Transfers may be requested via email. Please note that a request for a manuscript transfer does not guarantee that the manuscript will be considered by the receiving journal. This process is only meant to facilitate transfer of manuscripts and associated files from journal to journal, without the need for withdrawal and/or resubmission.
21. Open access (optional)
Articles published online with ‘open access’ can be freely accessed from the journal’s website by all users and are immediately publicly available in PubMed Central and Europe PMC by the publisher. Articles may be licensed under a Creative Commons Attribution-NonCommercial-NoDerivatives 4.0 International License, a Creative Commons Attribution-NonCommercial 4.0 International License or a Creative Commons Attribution 4.0 International License.
All publishing policies at Spandidos Publications allow full compliance with the public access requirements of the major worldwide funding agencies (see www.sherpa.ac.uk for more information).
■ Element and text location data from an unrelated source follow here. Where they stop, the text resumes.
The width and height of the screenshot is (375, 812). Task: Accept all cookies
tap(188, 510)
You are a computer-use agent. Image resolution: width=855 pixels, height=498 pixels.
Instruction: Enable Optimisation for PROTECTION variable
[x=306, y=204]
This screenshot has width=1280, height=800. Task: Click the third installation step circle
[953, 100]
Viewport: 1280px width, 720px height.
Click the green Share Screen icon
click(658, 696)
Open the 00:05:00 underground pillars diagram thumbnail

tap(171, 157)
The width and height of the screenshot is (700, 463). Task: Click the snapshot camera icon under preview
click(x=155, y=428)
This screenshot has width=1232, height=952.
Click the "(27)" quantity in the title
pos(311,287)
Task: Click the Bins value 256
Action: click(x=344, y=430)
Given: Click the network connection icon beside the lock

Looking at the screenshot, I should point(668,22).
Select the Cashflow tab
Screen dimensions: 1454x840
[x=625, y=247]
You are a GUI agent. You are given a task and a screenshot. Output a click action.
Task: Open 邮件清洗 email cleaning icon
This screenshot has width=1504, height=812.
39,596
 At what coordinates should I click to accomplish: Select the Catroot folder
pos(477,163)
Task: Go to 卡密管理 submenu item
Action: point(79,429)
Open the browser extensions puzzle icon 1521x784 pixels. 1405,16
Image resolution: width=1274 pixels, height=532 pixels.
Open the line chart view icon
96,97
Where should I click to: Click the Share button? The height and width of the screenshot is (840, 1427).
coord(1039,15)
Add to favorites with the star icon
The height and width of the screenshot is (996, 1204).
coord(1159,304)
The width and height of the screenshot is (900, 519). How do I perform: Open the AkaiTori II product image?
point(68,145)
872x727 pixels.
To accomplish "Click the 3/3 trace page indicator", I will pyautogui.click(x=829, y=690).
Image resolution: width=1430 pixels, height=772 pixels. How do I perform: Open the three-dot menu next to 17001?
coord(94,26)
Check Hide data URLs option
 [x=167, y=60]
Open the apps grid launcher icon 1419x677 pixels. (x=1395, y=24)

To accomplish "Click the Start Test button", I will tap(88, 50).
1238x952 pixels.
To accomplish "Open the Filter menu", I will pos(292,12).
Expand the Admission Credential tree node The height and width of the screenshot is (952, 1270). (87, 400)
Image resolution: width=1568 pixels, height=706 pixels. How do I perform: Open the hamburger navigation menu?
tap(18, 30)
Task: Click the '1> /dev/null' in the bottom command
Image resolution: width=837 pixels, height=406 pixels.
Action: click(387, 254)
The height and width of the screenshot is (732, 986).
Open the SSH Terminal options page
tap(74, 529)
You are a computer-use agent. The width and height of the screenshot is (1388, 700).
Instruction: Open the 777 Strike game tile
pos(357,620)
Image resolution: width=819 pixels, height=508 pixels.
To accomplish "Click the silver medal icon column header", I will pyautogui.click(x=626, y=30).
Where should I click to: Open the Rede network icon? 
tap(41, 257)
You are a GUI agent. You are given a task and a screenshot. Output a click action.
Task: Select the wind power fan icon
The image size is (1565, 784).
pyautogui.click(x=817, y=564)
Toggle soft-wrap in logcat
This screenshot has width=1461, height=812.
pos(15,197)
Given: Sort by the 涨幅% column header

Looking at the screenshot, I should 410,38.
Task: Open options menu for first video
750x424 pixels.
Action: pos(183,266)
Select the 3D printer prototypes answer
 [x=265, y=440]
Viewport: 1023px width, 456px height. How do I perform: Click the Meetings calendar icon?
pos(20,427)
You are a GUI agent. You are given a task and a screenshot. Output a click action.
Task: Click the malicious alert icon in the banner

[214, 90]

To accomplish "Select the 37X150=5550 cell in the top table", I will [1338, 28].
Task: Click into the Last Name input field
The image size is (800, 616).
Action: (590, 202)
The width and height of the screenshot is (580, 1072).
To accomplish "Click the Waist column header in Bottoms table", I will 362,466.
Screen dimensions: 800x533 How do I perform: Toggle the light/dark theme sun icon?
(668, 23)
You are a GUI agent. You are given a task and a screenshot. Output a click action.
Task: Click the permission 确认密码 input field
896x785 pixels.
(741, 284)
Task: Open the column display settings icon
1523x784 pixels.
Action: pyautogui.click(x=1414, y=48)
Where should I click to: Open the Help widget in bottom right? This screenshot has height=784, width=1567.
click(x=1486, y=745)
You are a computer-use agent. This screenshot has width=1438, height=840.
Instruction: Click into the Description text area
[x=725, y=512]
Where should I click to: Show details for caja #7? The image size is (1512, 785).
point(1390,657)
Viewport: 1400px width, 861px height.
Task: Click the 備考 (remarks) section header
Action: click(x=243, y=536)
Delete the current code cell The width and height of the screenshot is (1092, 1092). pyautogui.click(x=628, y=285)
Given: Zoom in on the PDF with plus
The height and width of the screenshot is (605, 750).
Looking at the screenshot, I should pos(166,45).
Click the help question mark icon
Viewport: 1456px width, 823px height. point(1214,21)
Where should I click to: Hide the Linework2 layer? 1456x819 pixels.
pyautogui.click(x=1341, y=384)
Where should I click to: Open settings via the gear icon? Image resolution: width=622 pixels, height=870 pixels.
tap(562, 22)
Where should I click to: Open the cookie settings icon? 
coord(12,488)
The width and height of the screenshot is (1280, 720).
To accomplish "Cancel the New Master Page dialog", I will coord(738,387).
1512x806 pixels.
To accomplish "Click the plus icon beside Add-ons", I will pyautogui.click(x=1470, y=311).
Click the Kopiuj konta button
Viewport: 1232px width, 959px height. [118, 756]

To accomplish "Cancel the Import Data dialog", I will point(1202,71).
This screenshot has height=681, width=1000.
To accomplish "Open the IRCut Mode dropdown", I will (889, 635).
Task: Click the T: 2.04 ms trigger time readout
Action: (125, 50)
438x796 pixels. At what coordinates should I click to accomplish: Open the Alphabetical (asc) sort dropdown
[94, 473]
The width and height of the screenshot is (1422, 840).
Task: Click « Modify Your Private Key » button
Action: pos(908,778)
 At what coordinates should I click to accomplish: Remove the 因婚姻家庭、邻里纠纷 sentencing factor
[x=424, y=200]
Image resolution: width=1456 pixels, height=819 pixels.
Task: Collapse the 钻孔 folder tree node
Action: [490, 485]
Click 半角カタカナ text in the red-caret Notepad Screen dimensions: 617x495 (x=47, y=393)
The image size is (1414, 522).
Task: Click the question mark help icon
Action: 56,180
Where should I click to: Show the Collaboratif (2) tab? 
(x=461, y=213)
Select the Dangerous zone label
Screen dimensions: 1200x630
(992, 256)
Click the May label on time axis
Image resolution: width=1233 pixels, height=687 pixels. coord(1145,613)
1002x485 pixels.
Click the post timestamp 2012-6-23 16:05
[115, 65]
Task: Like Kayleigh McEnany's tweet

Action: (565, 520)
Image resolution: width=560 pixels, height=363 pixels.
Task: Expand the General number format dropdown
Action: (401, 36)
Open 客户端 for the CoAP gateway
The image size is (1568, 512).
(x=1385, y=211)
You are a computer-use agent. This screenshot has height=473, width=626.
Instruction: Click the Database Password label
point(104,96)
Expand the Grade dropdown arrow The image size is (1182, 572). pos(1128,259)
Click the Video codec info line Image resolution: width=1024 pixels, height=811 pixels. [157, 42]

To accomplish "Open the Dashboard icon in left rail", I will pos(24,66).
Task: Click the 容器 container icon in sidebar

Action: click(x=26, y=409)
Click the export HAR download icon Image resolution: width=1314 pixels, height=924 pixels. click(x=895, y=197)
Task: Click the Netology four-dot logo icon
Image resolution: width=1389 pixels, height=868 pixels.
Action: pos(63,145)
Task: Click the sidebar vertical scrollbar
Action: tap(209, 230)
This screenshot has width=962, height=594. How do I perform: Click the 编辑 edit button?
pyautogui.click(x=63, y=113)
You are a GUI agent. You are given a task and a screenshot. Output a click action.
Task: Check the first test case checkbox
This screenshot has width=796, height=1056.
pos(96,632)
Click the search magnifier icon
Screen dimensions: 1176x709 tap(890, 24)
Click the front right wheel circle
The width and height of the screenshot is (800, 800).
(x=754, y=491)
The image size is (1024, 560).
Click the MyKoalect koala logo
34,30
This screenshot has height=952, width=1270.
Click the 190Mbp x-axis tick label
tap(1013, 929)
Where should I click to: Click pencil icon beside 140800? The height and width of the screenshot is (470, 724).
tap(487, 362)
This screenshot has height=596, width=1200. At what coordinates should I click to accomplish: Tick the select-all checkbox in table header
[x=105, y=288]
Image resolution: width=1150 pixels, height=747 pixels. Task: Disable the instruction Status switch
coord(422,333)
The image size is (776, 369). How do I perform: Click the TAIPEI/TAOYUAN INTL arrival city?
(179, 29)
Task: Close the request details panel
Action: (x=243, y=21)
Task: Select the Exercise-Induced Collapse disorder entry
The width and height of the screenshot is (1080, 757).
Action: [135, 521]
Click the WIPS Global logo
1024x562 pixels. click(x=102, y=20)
The authors must take all necessary actions to adhere to these policies to ensure full compliance to these requirements, including self-archiving, use of the Spandidos Publications manuscript deposition service and selection of open access publication under the correct license.
21.1. Compliance with funding agencies
All manuscripts that are agency-funded (e.g. NIH, HHMI, Cancer Research UK, Wellcome Trust, etc.) and paid for under the Open Access Option will be deposited automatically and become publicly available in PubMed Central and Europe PMC by the publisher. Alternatively, agency-funded articles without the Open Access Option will be deposited and made publicly available in PubMed Central and Europe PMC 6-12 months following publication, depending on the public access policy of the agency.
21.2. Author self-archiving
Authors are encouraged to submit the final publisher’s version PDF file of their manuscript to the repositories of their institution and/or funding bodies 6 months following publication. A link to the published version on the Spandidos Publications website must be included with full citation details, acknowledging the journal as the original source. Authors who have purchased open access can add the final publisher's PDF file of their manuscript to the repositories of their institution and/or funding bodies immediately.